BEGIN Passage given
Per-Operation RED Metrics for a Service

Get latency, request rate, and error rate per operation for a specific service:

curl -s "$PROMETHEUS_ENDPOINT/api/v1/query" \
  --data-urlencode 'query=histogram_quantile(0.95, sum(rate(http_server_duration_seconds_bucket{service_name="checkout"}[5m])) by (le, http_route))'

References

PPL Language Reference — Official PPL syntax documentation. Fetch this if queries fail due to OpenSearch version differences or new syntax.
Prometheus Querying Basics — PromQL syntax reference.

AWS Managed Service Variants

Amazon OpenSearch Service (SigV4)

Replace the local OpenSearch endpoint and authentication with AWS SigV4 for all PPL queries in this skill:

curl -s --aws-sigv4 "aws:amz:REGION:es" \
  --user "$AWS_ACCESS_KEY_ID:$AWS_SECRET_ACCESS_KEY" \
  -X POST https://DOMAIN-ID.REGION.es.amazonaws.com/_plugins/_ppl \
  -H 'Content-Type: application/json' \
  -d '{"query": "source=otel-v1-apm-span-* | stats count() as request_count by span(startTime, 5m), serviceName"}'

Endpoint format: https://DOMAIN-ID.REGION.es.amazonaws.com
Auth: --aws-sigv4 "aws:amz:REGION:es" with --user "$AWS_ACCESS_KEY_ID:$AWS_SECRET_ACCESS_KEY"
The PPL API endpoint (/_plugins/_ppl) and query syntax are identical to the local stack
No -k flag needed — AWS managed endpoints use valid TLS certificates

Amazon Managed Service for Prometheus (AMP) (SigV4)
END Passage given
Your tasks.
A - Transcribe everything in the passage on querying metrics from "Replace the local" down to "Prometheus (AMP) (SigV4)".
B - Answer these questions from the passage on querying metrics:
(i) What quantile value does the Prometheus latency query pass to histogram_quantile?
(ii) Which reference should be fetched if queries fail due to OpenSearch version differences?
(iii) Why is no -k flag needed with the AWS managed endpoints?
BEGIN Material provided
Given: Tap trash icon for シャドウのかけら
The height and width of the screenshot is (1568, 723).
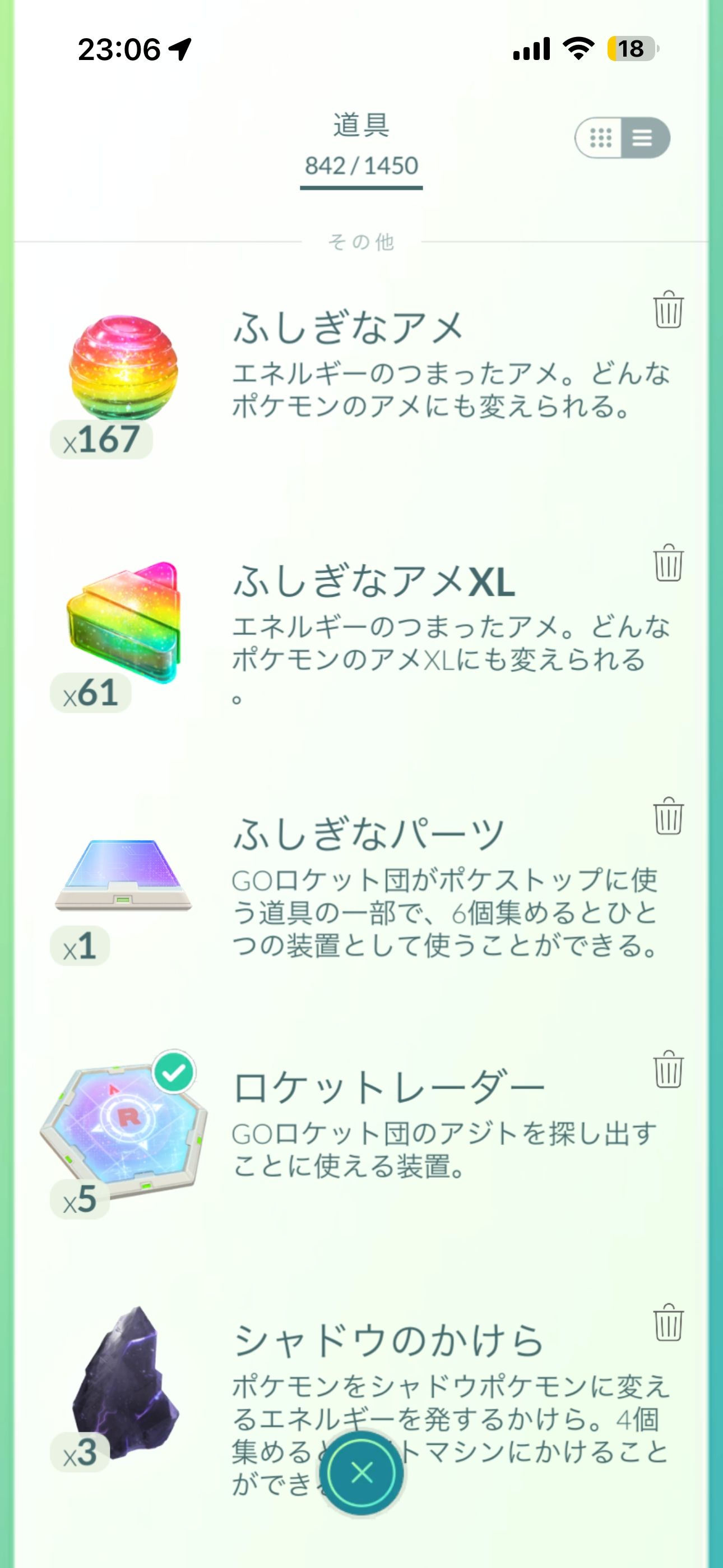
END Material provided
Solved problems.
A -
Replace the local OpenSearch endpoint and authentication with AWS SigV4 for all PPL queries in this skill:

curl -s --aws-sigv4 "aws:amz:REGION:es" \
  --user "$AWS_ACCESS_KEY_ID:$AWS_SECRET_ACCESS_KEY" \
  -X POST https://DOMAIN-ID.REGION.es.amazonaws.com/_plugins/_ppl \
  -H 'Content-Type: application/json' \
  -d '{"query": "source=otel-v1-apm-span-* | stats count() as request_count by span(startTime, 5m), serviceName"}'

Endpoint format: https://DOMAIN-ID.REGION.es.amazonaws.com
Auth: --aws-sigv4 "aws:amz:REGION:es" with --user "$AWS_ACCESS_KEY_ID:$AWS_SECRET_ACCESS_KEY"
The PPL API endpoint (/_plugins/_ppl) and query syntax are identical to the local stack
No -k flag needed — AWS managed endpoints use valid TLS certificates

Amazon Managed Service for Prometheus (AMP) (SigV4)

B -
(i) 0.95
(ii) The PPL Language Reference
(iii) AWS managed endpoints use valid TLS certificates.